Start of The data

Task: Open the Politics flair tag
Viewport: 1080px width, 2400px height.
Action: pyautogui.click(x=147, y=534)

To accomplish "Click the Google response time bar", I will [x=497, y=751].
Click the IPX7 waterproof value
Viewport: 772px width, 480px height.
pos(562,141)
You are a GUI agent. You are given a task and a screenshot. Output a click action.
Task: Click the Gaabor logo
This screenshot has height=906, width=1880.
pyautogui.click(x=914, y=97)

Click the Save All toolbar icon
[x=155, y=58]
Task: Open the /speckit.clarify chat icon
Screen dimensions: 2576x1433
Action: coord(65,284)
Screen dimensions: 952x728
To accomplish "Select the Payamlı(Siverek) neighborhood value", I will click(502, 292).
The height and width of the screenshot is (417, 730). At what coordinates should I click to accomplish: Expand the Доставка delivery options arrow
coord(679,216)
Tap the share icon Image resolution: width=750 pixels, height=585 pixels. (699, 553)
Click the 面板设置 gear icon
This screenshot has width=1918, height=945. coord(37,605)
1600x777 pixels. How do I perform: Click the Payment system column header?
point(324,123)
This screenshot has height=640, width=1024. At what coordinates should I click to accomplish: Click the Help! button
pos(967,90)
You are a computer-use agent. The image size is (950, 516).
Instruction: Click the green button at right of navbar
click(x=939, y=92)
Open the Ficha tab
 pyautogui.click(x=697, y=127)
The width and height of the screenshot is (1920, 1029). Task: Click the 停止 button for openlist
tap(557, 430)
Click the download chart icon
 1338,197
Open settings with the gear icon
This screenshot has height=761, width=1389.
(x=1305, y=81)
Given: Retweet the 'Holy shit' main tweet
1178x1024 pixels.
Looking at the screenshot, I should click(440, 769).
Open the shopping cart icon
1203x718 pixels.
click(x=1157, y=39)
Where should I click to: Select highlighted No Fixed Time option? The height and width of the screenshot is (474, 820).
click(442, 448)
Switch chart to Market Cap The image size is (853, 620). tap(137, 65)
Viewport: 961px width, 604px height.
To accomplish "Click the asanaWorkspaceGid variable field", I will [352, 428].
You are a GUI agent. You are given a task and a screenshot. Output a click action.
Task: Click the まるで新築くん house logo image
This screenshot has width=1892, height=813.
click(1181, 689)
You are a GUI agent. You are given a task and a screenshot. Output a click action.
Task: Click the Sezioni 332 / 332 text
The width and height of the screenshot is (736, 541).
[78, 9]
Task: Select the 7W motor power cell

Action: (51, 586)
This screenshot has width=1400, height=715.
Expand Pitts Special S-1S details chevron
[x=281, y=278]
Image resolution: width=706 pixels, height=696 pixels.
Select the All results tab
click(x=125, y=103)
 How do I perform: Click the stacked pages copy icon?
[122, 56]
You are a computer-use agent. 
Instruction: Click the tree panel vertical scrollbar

End of The data

### Problem to work on
Repeat the data word for word. Leave nothing out.

### Final answer
Task: Open the Politics flair tag
Viewport: 1080px width, 2400px height.
Action: pyautogui.click(x=147, y=534)

To accomplish "Click the Google response time bar", I will [x=497, y=751].
Click the IPX7 waterproof value
Viewport: 772px width, 480px height.
pos(562,141)
You are a GUI agent. You are given a task and a screenshot. Output a click action.
Task: Click the Gaabor logo
This screenshot has height=906, width=1880.
pyautogui.click(x=914, y=97)

Click the Save All toolbar icon
[x=155, y=58]
Task: Open the /speckit.clarify chat icon
Screen dimensions: 2576x1433
Action: coord(65,284)
Screen dimensions: 952x728
To accomplish "Select the Payamlı(Siverek) neighborhood value", I will click(502, 292).
The height and width of the screenshot is (417, 730). At what coordinates should I click to accomplish: Expand the Доставка delivery options arrow
coord(679,216)
Tap the share icon Image resolution: width=750 pixels, height=585 pixels. (699, 553)
Click the 面板设置 gear icon
This screenshot has width=1918, height=945. coord(37,605)
1600x777 pixels. How do I perform: Click the Payment system column header?
point(324,123)
This screenshot has height=640, width=1024. At what coordinates should I click to accomplish: Click the Help! button
pos(967,90)
You are a computer-use agent. The image size is (950, 516).
Instruction: Click the green button at right of navbar
click(x=939, y=92)
Open the Ficha tab
 pyautogui.click(x=697, y=127)
The width and height of the screenshot is (1920, 1029). Task: Click the 停止 button for openlist
tap(557, 430)
Click the download chart icon
 1338,197
Open settings with the gear icon
This screenshot has height=761, width=1389.
(x=1305, y=81)
Given: Retweet the 'Holy shit' main tweet
1178x1024 pixels.
Looking at the screenshot, I should click(440, 769).
Open the shopping cart icon
1203x718 pixels.
click(x=1157, y=39)
Where should I click to: Select highlighted No Fixed Time option? The height and width of the screenshot is (474, 820).
click(442, 448)
Switch chart to Market Cap The image size is (853, 620). tap(137, 65)
Viewport: 961px width, 604px height.
To accomplish "Click the asanaWorkspaceGid variable field", I will [352, 428].
You are a GUI agent. You are given a task and a screenshot. Output a click action.
Task: Click the まるで新築くん house logo image
This screenshot has width=1892, height=813.
click(1181, 689)
You are a GUI agent. You are given a task and a screenshot. Output a click action.
Task: Click the Sezioni 332 / 332 text
The width and height of the screenshot is (736, 541).
[78, 9]
Task: Select the 7W motor power cell

Action: (51, 586)
This screenshot has width=1400, height=715.
Expand Pitts Special S-1S details chevron
[x=281, y=278]
Image resolution: width=706 pixels, height=696 pixels.
Select the All results tab
click(x=125, y=103)
 How do I perform: Click the stacked pages copy icon?
[122, 56]
You are a computer-use agent. 
Instruction: Click the tree panel vertical scrollbar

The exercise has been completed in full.